North County Public Radio's highly respected Brian Mann further investigated some of the claims reported in Doolittle's pieces and came to a different conclusions.
Mann's research conclude that
'No, the APA did not conspire illegally with the Nature Conservancy'.
Additionally, Doolittle reported on a four year enforcement case by the APA on a John Maye, a former forest ranger and Clinton County landowner. The case dragged on but was dropped abruptly after a meeting between APA and Black Brook officials in which the latter accused the former of colluding with environmentalists.
The unwritten implication is that the threat of 'exposure' caused the APA to drop its patently unfair case.
Another piece by NCPR's Mann suggested otherwise. During the meeting, town officials shared a key piece of information with the APA rep. The APA claims that it was because they received that key piece of information that they dropped the case.
They claimed that Maye had refused to allow APA officials onto his property and failed to respond to APA inquiries. Both of these are his legal right but it's a bit dubious for him to then claim that the APA was prolonging the case simply to harass him.
I suspect Doolittle was guided, perhaps even subconsciously, to fail to ask the questions and investigate further that Mann did.
Mann wrote,
Will Doolittle has expressed a firm opinion about this episode. He thinks the APA mistreated the Mayes and was then suspiciously eager to drop the case.
For my part, I'm just not sure.
The APA had been asking for a chance to look at that foundation for four years and they finally got it. That's a significant fact.The accounts by Doolittle paint a portrait of a power hungry bureaucracy out of control, opposed only by heroic Clark Kent-like property rights defenders. Mann offers a more nuanced picture; his pieces reflect an agency whose real failings in the case seemed more about understaffing and general bureaucratic inertia.
And this perfectly illustrates the difference between pieces on the APA written by an openly anti-APA journalist and those written by one with no apparent agenda.
There are very real issues with the APA.
The fines it can impose should have a cap or at the very least, should have some kind of explicit structure. The Agency's defense of exorbitant fines ($2.9 million in one of these cases) is that it never actually collects the huge amounts; this is unpersuasive. Perhaps, fines above a certain amount can only be imposed by a court (see below).
There should be some legal obligation of responsiveness by the Agency to inquiries from property owners and municipalities. Perhaps there should be an independent ombudsman to address complaints where such responsiveness was not forthcoming or other unfair treatment alleged.
The APA board should comprise entirely full-time residents of the Park. Localities and counties should have some input into the Agency's staffing and board composition.

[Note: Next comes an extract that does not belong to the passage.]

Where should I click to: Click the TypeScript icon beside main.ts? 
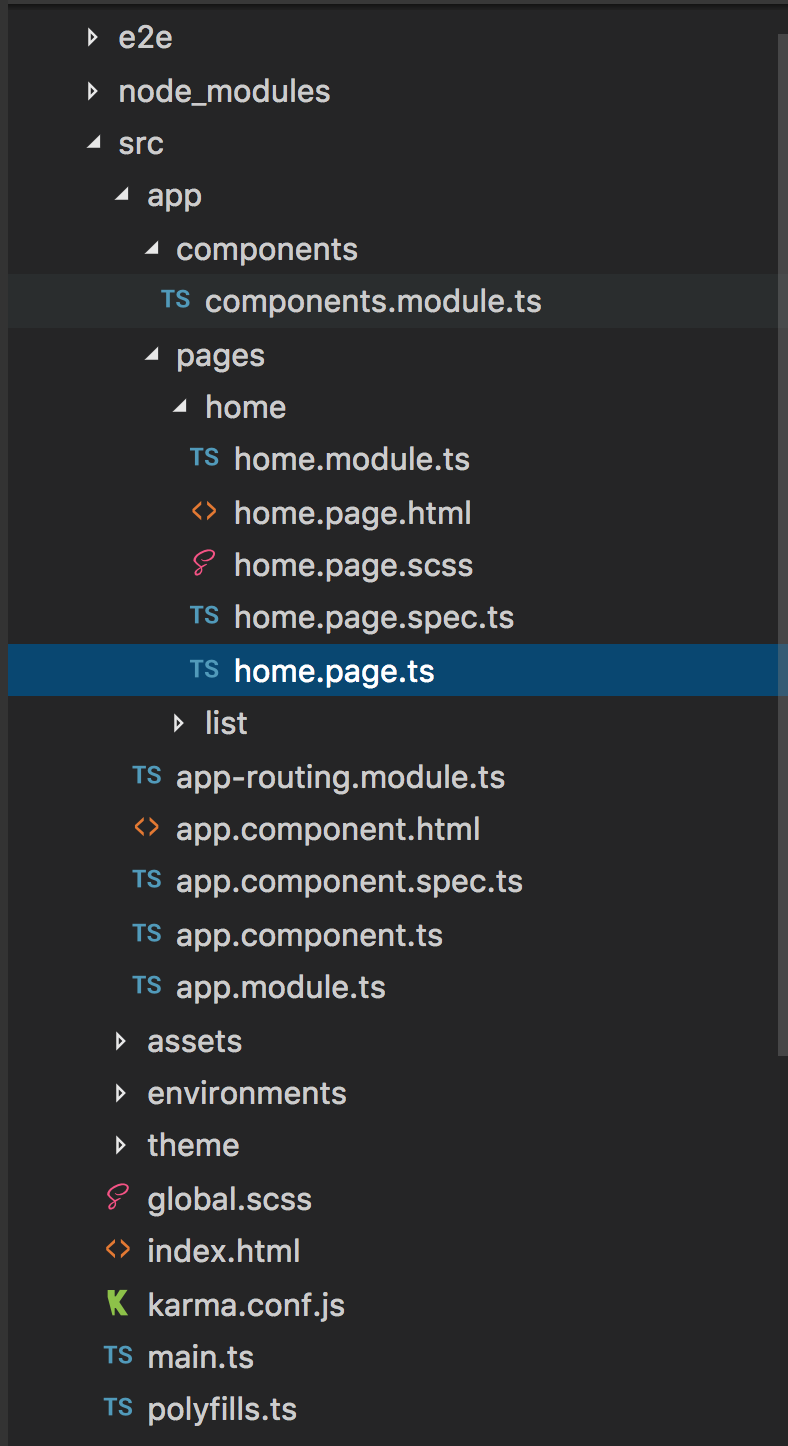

Most importantly, there should be some sort of judicial review available of the Agency's decisions, within the context of
state constitution's Article XIV ("Forever Wild"). The APA is described by some as the zoning board for the Adirondack Park. But most zoning boards have zoning boards of appeal and this one should too. One of the reasons for the very real resentment of some Park residents is that the APA is viewed as judge, jury and executioner. Judicial review would help alleviate this.
I believe in Forever Wild. And I believe that the APA should play an important role in maintaining this. The Agency has its faults and should be reformed. And Doolittle's pieces really did expose a few disturbing facts that should be a addressed. I believe that in trying to protect the little guy from abuse by a government agency, we shouldn't go too far and expose the little guy to abuse from big developers who can do much more long-lasting damage.
But
The Post-Star's inexplicable decision to assign this legitimate story to its most adamant anti-APA reporter to do this investigation was a journalistically indefensible, one clearly illustrated by the omissions that Mann revealed.
I urge you to read Doolittle's and Mann's pieces and judge for yourself.